» DIRECTIONS: Output the lines of the items below as a JSON list of strings, one string per line and no blank lines. Start at the line that contains "Select the Спектр algorithm field" and end after the line that contains "Viewport: 314px width, 471px".

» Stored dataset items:
------------------------------------------------

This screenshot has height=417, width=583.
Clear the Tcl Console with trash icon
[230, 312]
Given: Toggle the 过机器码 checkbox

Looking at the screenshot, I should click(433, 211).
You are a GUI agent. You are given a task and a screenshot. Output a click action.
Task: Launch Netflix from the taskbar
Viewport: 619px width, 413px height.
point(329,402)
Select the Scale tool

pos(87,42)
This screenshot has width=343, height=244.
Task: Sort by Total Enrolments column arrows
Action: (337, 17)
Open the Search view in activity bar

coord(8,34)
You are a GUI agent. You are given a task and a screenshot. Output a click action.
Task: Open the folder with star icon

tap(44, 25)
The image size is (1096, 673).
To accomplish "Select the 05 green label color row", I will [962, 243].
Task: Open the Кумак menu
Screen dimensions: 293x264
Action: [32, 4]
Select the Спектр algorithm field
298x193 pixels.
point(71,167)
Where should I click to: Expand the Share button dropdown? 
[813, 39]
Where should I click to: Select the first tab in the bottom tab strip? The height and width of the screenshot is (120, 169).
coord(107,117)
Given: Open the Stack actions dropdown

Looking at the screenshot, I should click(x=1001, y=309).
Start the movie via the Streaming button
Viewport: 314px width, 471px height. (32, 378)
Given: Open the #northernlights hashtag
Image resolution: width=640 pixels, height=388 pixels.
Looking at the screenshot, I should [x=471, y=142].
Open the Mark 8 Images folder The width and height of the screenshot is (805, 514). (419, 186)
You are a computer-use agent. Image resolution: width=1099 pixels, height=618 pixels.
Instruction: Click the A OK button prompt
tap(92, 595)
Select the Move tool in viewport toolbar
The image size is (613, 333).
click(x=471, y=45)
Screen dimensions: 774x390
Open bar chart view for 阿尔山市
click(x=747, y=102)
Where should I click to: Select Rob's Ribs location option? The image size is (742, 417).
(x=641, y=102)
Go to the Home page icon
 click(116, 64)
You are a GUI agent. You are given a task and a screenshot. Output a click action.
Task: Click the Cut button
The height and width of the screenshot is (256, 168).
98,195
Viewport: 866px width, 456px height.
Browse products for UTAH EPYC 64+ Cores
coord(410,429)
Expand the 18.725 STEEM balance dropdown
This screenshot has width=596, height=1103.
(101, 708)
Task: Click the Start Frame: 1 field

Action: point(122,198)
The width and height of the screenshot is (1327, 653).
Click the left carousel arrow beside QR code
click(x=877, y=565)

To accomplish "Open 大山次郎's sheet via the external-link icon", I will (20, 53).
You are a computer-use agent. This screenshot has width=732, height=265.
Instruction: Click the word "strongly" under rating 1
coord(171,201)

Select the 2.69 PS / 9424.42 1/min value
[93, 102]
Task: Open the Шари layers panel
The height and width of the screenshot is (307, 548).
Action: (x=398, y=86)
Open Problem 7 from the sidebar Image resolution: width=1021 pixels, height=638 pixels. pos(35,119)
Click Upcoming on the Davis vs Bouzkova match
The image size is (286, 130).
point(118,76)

------------------------------------------------

» RESULT:
[
  "Select the Спектр algorithm field",
  "298x193 pixels.",
  "point(71,167)",
  "Where should I click to: Expand the Share button dropdown? ",
  "[813, 39]",
  "Where should I click to: Select the first tab in the bottom tab strip? The height and width of the screenshot is (120, 169).",
  "coord(107,117)",
  "Given: Open the Stack actions dropdown",
  "Looking at the screenshot, I should click(x=1001, y=309).",
  "Start the movie via the Streaming button",
  "Viewport: 314px width, 471px height. (32, 378)"
]